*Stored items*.
..........
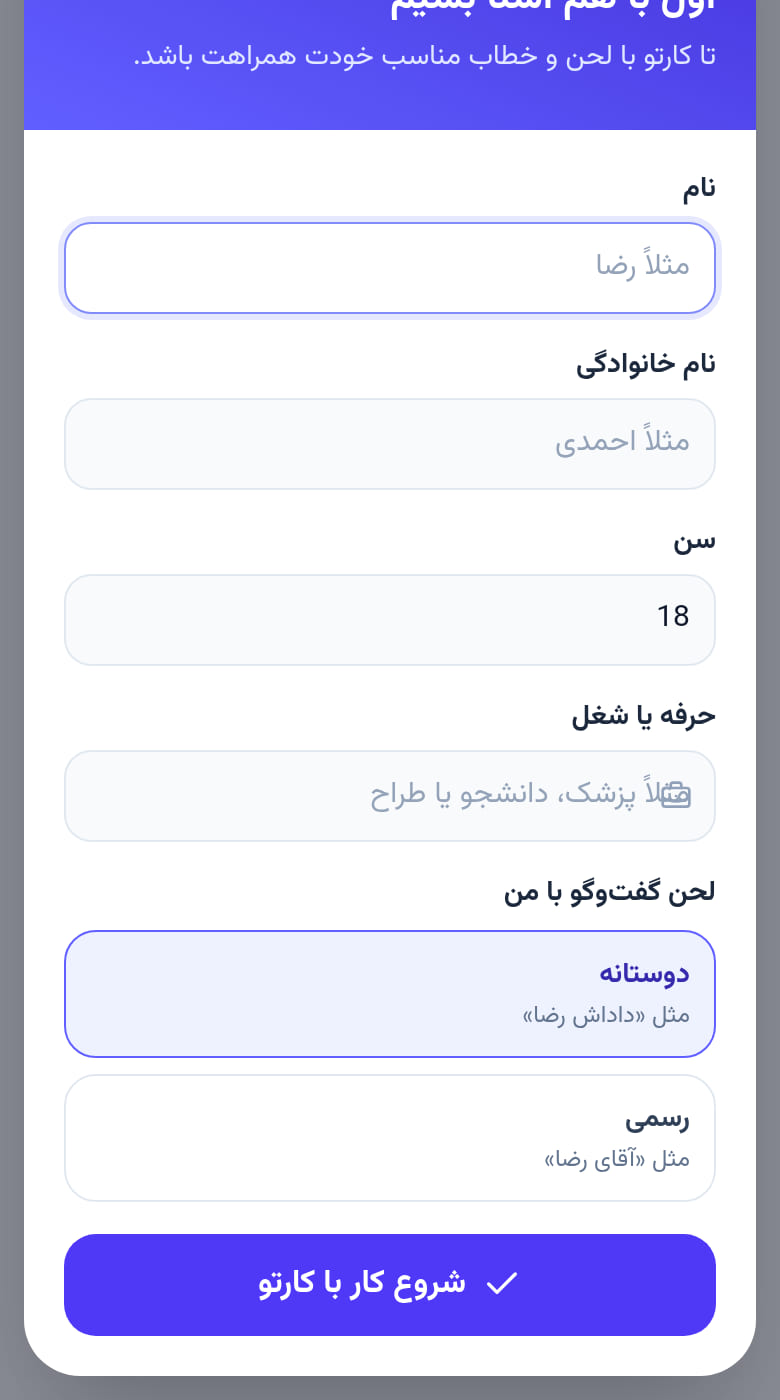The height and width of the screenshot is (1400, 780).
Task: Click the حرفه یا شغل label
Action: [644, 716]
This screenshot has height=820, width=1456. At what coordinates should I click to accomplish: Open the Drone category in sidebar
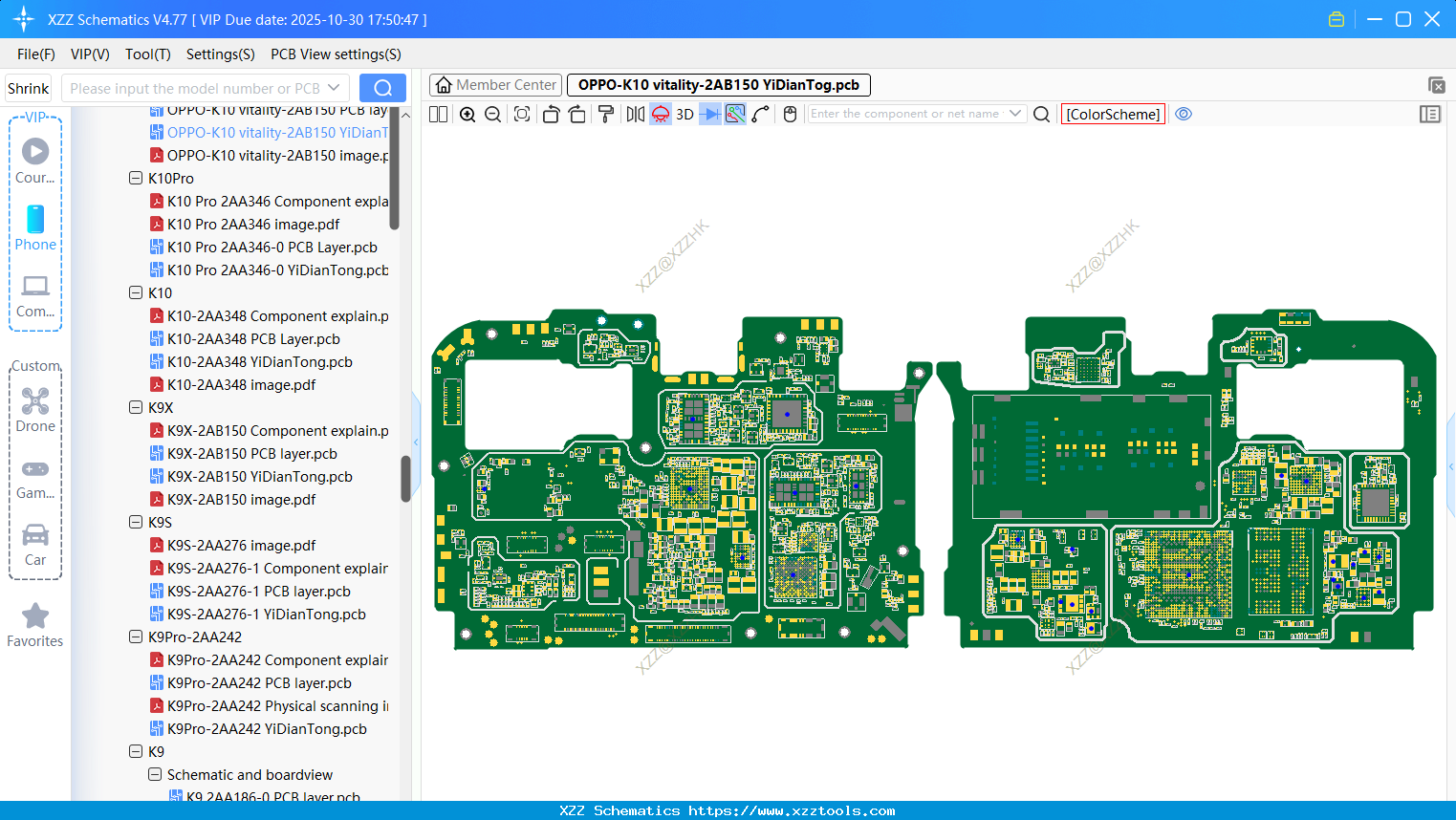click(x=35, y=409)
..........
Begin at the line containing "This screenshot has" and copy every line through the end of the data above exactly, omitting the pictures.

This screenshot has height=820, width=1456. At what coordinates should I click to accomplish: Open the Drone category in sidebar
click(x=35, y=409)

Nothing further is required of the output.